Staff proposed an intermediate model (preK–4, 5–6, 7–8, 9–12) to reduce buildings from about 30 to 23 and to create true feeder patterns; principals generally supported the concept but urged phased implementation, attention to transportation and staffing, and early community communication.

District leaders proposed exploring an "intermediate" configuration that would reorganize grade bands (preK–4, 5–6, 7–8, 9–12) to create true feeder patterns, stabilize staffing and reduce the number of buildings. Presenters said the model could reduce the district inventory from about 30 buildings to roughly 23 and that conservative savings estimates for consolidating one elementary were around $1 million (a middle‑school consolidation estimated at roughly $1.5 million).

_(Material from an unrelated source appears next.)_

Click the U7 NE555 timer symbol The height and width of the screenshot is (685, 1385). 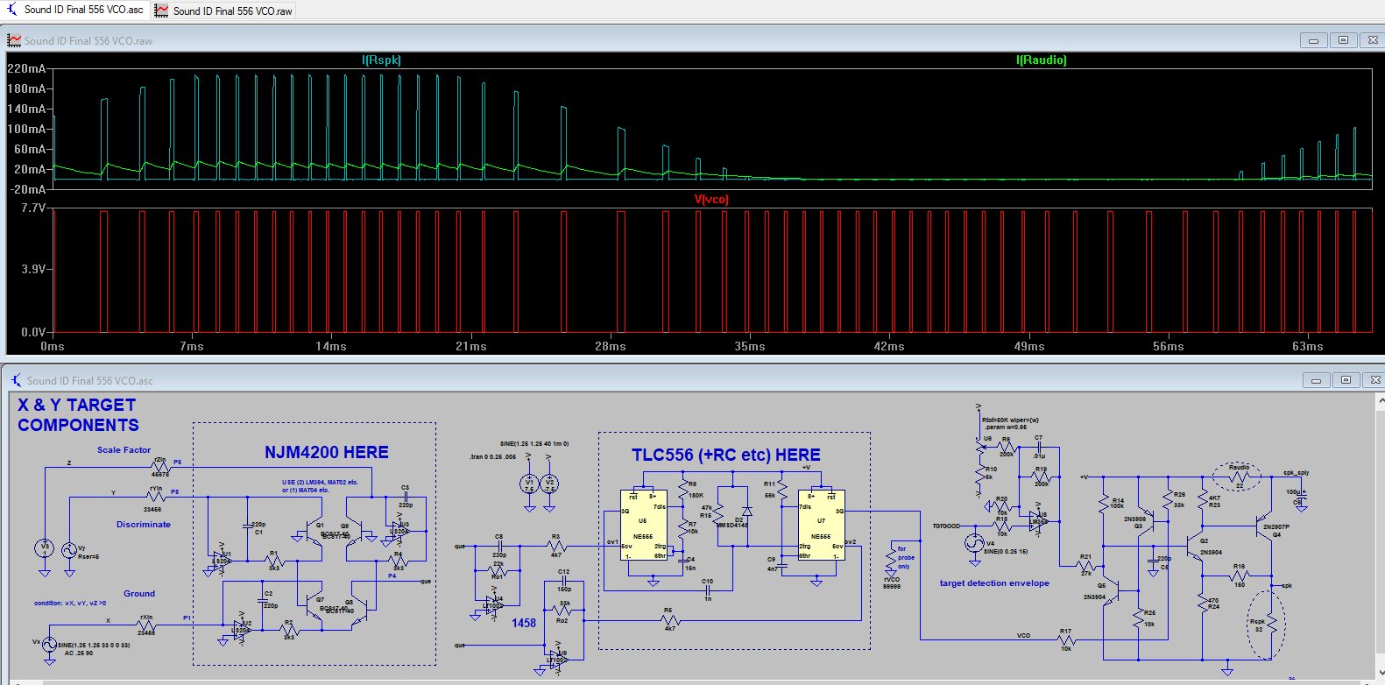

Staff walked the board through benefits (more developmentally focused grade bands, greater staffing flexibility for hard-to-find content positions such as middle-grade science and math, consolidated equipment and targeted programming) and concerns (additional transitions for some students, transportation complexity, and the need to revisit staffing models and license implications). They said they are following Iowa Department of Education guidance on consolidation processes and emphasized a phased, multi-year approach rather than an immediate district-wide swap.

Principals who participated in the discussion generally voiced support for the model, describing classroom and schedule challenges in current middle schools and arguing the intermediate approach could reduce awkward grade‑level scheduling while expanding program options. Board members pressed for clear criteria to identify candidate buildings, asking staff to prioritize choices among geographic proximity, building condition and capacity, equalizing high‑school enrollment versus preserving existing high‑school boundaries, and socioeconomic balance.

Staff asked the board for directional feedback on which criteria to prioritize so modeling teams can return next week with scenario runs: phased 1–3 year and longer 3–5 year implementation options tied to construction timelines and registration deadlines. No boundary decisions were made at the meeting; staff said more detailed maps and phased timelines will be presented at future meetings for board review and for public engagement.